In September 2016, NAI’s counsel sent a letter requesting that CBS consider a potential combination with Viacom Inc. (“Viacom”).  The board of directors of CBS (the “Board”) adopted resolutions authorizing a special committee of independent directors (the “2016 Special Committee”) to consider the transaction and make a recommendation to the Board.  The 2016 Special Committee’s work ended in December 2016.  In January 2018, NAI again approached CBS asking for a combination with Viacom.  The Board adopted resolutions to form a second special committee (the “2018 Special Committee”) with essentially the same mandate and authority.

On May 13, 2018, the 2018 Special Committee determined that a merger was not in the best interests of the stockholders other than NAI.  It also recommended that the Board consider the issuance of a stock dividend to all Class A and Class B stockholders (the “Stock Dividend”), which would have the effect of reducing NAI’s voting power from 80% to 20%.  On May 16, NAI executed written consents to amend CBS’s bylaws to require approval of 90% of the directors in order to declare a dividend (the “90% Bylaw”).  On May 17, the Board voted to approve the Stock Dividend by a vote of 11-3, with NAI’s three directors casting the dissenting votes.

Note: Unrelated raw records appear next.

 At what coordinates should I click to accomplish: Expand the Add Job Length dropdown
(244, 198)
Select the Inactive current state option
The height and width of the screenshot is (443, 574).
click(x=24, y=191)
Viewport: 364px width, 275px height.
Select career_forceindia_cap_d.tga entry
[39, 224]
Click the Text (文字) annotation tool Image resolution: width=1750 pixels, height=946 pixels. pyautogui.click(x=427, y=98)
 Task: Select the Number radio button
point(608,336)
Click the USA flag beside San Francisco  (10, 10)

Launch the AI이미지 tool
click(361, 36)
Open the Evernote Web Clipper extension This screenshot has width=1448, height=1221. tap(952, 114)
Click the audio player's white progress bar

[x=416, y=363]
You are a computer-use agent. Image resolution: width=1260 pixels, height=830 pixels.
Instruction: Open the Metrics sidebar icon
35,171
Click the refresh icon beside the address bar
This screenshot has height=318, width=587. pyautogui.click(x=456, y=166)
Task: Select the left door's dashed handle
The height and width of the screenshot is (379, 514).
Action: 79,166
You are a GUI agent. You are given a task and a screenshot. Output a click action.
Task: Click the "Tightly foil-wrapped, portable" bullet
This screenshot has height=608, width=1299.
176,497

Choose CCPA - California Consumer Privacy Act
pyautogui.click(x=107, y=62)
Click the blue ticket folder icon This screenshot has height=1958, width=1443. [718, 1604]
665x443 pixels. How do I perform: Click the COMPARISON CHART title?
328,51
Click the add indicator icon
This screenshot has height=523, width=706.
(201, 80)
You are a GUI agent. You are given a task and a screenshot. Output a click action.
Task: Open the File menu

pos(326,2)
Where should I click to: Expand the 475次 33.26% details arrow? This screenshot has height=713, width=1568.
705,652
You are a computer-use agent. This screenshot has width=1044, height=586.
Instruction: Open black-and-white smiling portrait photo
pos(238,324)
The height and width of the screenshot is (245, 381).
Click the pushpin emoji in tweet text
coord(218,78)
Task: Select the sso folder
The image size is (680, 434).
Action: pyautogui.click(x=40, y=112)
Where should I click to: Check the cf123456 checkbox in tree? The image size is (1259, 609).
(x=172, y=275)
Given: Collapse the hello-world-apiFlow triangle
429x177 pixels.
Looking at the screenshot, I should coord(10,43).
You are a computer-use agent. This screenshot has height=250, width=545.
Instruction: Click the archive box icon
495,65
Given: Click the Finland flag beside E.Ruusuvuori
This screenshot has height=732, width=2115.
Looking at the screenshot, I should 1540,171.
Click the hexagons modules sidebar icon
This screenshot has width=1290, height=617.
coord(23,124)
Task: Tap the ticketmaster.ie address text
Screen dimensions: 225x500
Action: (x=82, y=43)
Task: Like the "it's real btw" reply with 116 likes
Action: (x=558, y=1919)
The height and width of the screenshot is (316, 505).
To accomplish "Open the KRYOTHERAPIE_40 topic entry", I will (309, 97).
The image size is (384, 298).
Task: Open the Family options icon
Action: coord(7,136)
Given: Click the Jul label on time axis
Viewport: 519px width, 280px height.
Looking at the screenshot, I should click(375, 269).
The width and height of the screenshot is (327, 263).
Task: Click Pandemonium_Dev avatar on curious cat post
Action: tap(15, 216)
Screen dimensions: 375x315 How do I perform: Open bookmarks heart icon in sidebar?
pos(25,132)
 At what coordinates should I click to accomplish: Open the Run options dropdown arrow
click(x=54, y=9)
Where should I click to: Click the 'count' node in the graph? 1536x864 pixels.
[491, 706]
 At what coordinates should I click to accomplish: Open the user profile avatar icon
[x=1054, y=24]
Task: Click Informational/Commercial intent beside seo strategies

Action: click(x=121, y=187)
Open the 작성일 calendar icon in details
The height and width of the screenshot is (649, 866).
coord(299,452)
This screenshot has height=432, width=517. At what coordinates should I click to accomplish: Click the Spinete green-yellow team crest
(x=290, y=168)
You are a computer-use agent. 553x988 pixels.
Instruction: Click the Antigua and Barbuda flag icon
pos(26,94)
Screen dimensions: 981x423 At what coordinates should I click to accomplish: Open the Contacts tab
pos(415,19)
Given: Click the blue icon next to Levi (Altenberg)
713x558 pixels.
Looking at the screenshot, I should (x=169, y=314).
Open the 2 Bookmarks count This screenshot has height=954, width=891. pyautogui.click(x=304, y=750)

This expedited litigation commenced on May 14, 2018 to adjudicate the validity of the Stock Dividend and 90% Bylaw.  The NAI parties filed a motion to compel the production of two categories of privileged materials, both involving communications with CBS’s outside counsel.  The Court of Chancery granted in part and denied in part the NAI parties’ motion to compel holding that sufficient adversity existed between the parties for matters falling within the purview of the special committees formed by the board of directors.

While NAI contended that their three designees to the Board were entitled to unfettered access to any legal advice rendered to CBS, the Court held that sufficient adversity existed between the NAI directors and CBS such that they could no longer have a reasonable expectation that they were a joint client of the Board’s counsel.  The Court held that CBS employed appropriate governance procedures by establishing the two Special Committees that openly put NAI on notice that they were being segregated from CBS’s deliberations.

The Court reasoned that a special committee charged with the evaluation of a transaction may need to confer with the corporation’s in-house or outside counsel in order to discharge their duties appropriately.  Therefore, to the extent that CBS counsel was acting in furtherance of the process undertaken by either Special Committee, the Court denied the motion to compel.

It is well settled that members of a board of directors are entitled to essentially unfettered access to the corporation’s records to carry out their fiduciary duties.  However, as this decision illustrates, it could be a different story when it comes to privileged matters.  While directors generally are entitled to privileged records as well, should sufficient adversity exist between the director and the corporation on one or more issues, access may be denied for those issues.